- _GIVEN PASSAGE_:
In 1862, French geology professor Alexandre-Emile Béguyer de Chancourtois presented a paper to the French Academy of Sciences. He drew a plot of the element number (not atomic number) vs. atomic weight. He plotted the information on a cylinder, with atomic weight increasing downward and the number of the element across the top. As the positions of the elements wound around the cylinder, elements with similar properties were situated directly beneath one another. It is unfortunate that his presentation was very difficult to understand, and his drawing, which should have helped to clarify the issues, was itself very complex. The diagram was never published with the article, so he is not given credit for the discovery. For a better coverage of de Chancourtois’ paper and table, see http://www.rsc.org/education/teachers/learnnet/periodictable/pre16/develop/chancourtois.htm.
But Dobereiner and de Chancourtois weren’t the only ones trying to find a way to organize the elements. In 1865, John Newlands first publicly proposed his Law of Octaves, which stated that the elements seemed to group into octaves, much like octaves in music, and produce repeating patterns in properties. The eighth element repeated the properties of the first. For example, Li, Be, B, C, N, O, F, and Na made up the first octave, Na, Mg, Al, Si, P, S, Cl and K made up the second octave, etc. But wait! That’s only seven elements in that row (as we know now). What happened to Ne and Ar? You may recall that the noble gases were not discovered until late in the 1890s, so Newlands did not have the benefit of this knowledge.

- _TASK INSTRUCTIONS_:
1 - Please write out the periodic table passage word for word between "But Dobereiner and" and "of this knowledge.", inclusive.
2 - Extend the periodic table passage, picking up right after its final sentence.
The items that follow have no connection to the periodic table passage.

- _RECORDED INFORMATION_:
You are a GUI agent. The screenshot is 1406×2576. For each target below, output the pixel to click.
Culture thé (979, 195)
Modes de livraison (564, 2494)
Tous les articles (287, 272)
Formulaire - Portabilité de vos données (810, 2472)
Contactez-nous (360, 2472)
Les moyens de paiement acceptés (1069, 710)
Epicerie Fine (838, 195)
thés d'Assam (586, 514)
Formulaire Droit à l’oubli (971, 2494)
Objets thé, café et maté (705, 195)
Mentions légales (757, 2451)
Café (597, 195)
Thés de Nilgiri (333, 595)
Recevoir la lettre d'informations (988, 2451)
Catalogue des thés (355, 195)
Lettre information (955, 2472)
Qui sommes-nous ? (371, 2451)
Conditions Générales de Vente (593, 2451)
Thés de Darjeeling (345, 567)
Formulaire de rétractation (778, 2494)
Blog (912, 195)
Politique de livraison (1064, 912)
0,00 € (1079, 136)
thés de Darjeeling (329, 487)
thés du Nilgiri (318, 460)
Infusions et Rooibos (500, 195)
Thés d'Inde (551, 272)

...

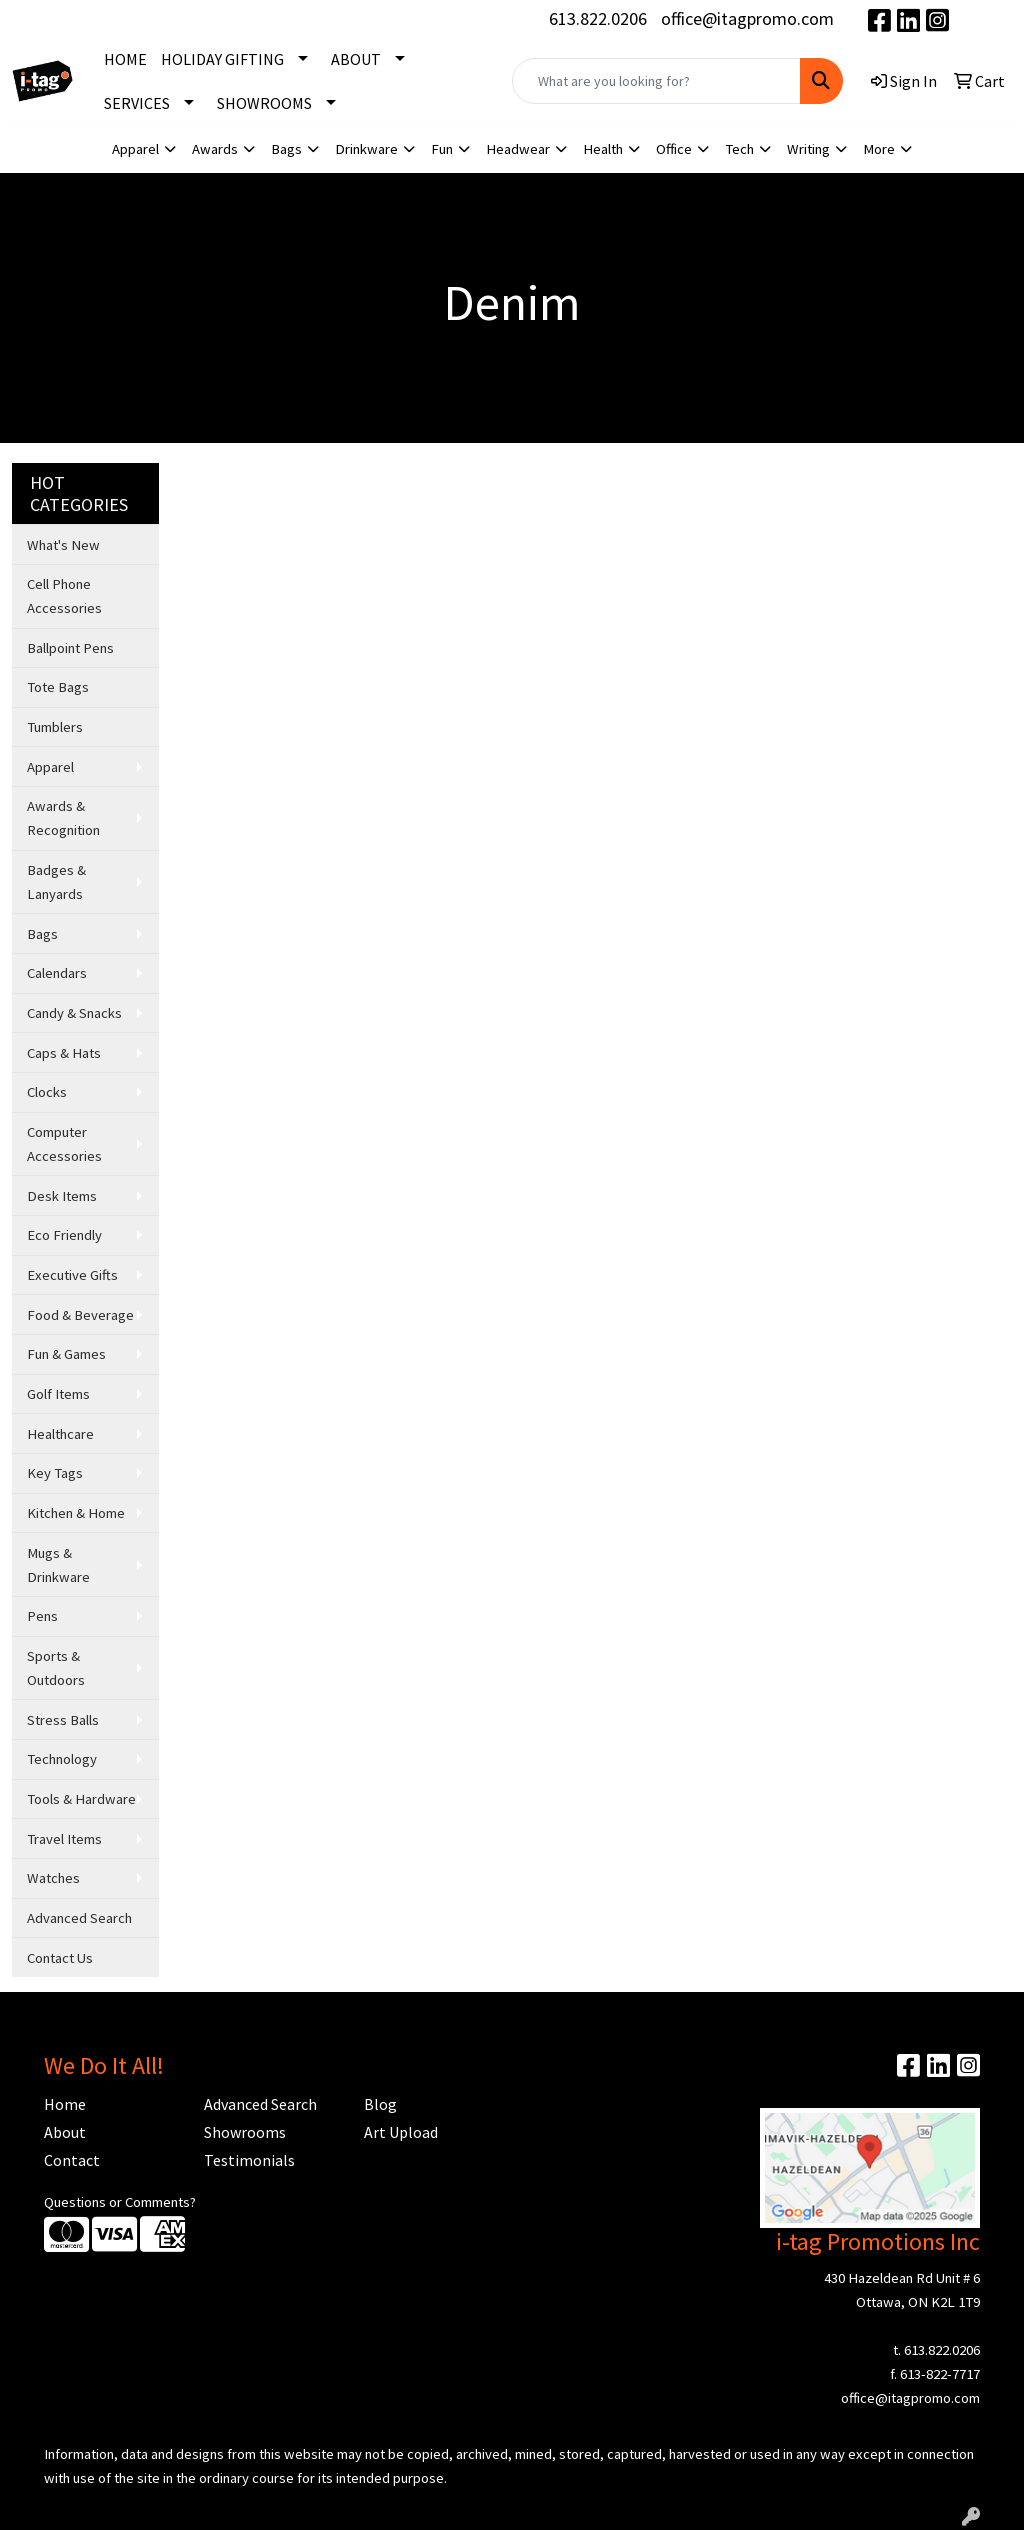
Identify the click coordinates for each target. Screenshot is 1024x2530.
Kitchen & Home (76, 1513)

* * *

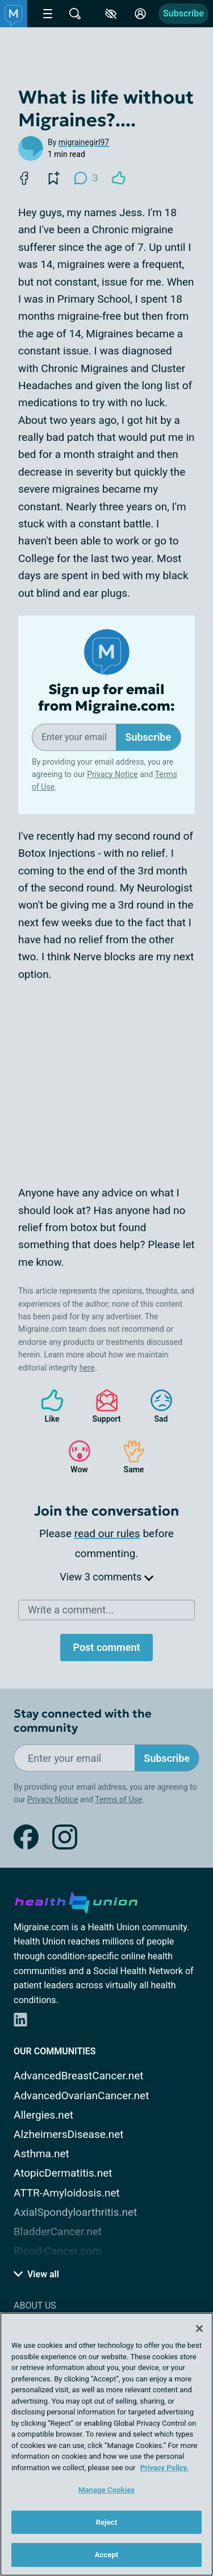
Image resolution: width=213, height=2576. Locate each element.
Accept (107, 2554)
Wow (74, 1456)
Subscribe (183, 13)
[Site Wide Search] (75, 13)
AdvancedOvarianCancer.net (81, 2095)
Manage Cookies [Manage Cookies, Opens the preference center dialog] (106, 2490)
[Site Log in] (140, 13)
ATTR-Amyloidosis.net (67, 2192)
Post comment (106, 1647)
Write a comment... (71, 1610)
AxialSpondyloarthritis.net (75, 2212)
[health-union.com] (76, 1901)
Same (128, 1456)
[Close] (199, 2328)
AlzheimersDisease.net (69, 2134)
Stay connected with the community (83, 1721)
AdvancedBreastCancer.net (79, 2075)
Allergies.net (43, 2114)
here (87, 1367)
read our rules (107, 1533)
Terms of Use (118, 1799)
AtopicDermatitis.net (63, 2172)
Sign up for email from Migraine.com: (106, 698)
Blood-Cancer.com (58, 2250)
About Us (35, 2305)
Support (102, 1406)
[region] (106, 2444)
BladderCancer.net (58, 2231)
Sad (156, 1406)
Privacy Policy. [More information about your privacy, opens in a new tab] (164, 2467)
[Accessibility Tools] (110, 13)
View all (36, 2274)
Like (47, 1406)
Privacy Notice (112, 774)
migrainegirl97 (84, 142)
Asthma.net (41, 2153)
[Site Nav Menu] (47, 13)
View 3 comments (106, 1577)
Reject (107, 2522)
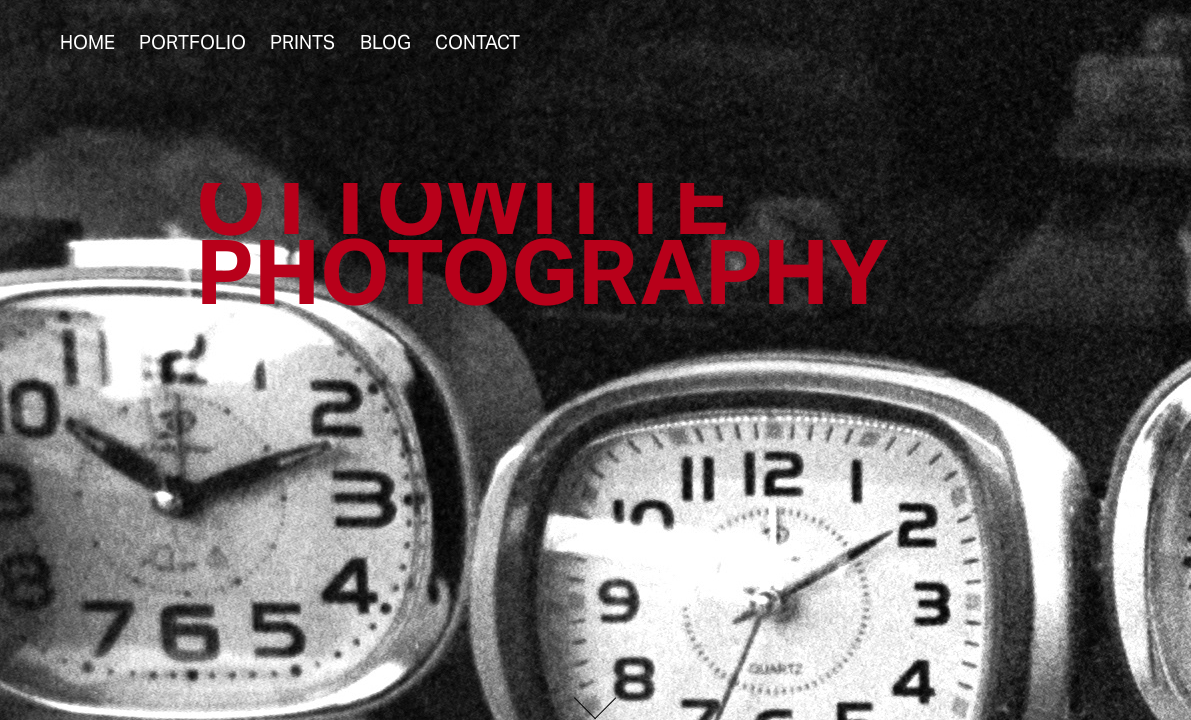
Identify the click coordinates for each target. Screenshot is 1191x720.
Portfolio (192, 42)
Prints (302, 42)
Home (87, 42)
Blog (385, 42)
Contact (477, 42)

- _RESPONSE LIST_:
1 -
But Dobereiner and de Chancourtois weren’t the only ones trying to find a way to organize the elements. In 1865, John Newlands first publicly proposed his Law of Octaves, which stated that the elements seemed to group into octaves, much like octaves in music, and produce repeating patterns in properties. The eighth element repeated the properties of the first. For example, Li, Be, B, C, N, O, F, and Na made up the first octave, Na, Mg, Al, Si, P, S, Cl and K made up the second octave, etc. But wait! That’s only seven elements in that row (as we know now). What happened to Ne and Ar? You may recall that the noble gases were not discovered until late in the 1890s, so Newlands did not have the benefit of this knowledge.

2 -
Problems arose in octave groupings after calcium, due in part to the fact that some elements had not yet been discovered at this time. This caused Newlands to group elements together that had very dissimilar properties. These results restricted the usefulness and hence the acceptance of Newlands discovery. Newlands was never credited for the discovery of the Law of Periodicity, until the centennial of his death in 1998, when the Royal Society of Chemistry (UK) placed a plaque on the wall of his birthplace, recognizing him as the discoverer of the Periodic Law of the chemical elements. (It’s doubtful the Russians were impressed.)
Four years after Newlands public presentation of the Law of Octaves, in 1869, Mendeleev published his periodic table. Mendeleev’s creation of the periodic table was prompted by his desire to write a textbook, “Principles of Chemistry”, for his chemistry students at the University of St. Petersburg. He found that he had so much to write about each of the elements for his descriptive chemistry book that the book would have had to be more than a thousand pages long! As a result, he was inspired to simplify all this information into a tabulated form—his now-famous periodic table.
Much of the success of his periodic table came because he believed so strongly in the law of periodicity that as he placed elements in his table, when the next element in line didn’t have the matching properties, he left a blank in his table to accommodate an element with the correct properties that he said had not yet been discovered.
In 1871 Mendeleev published a second paper on the periodic law, this one focusing on his predictions of the properties of the missing elements in his original periodic table. Using data on the properties of elements on the periodic table above and below and left and right (and even diagonals) of the missing element, he interpolated the data to make predictions about the properties of the missing elements—predictions that turned out to be extremely close to the actual values for those properties, once they were discovered and measured. Although his predictions are often viewed as evidence of his unshakeable belief in the periodic law, in truth, after several years had passed and no new elements had been discovered, he wavered in his faith, and he even suggested a later retraction of these predictions, and expressed hope that someday the elements might be discovered.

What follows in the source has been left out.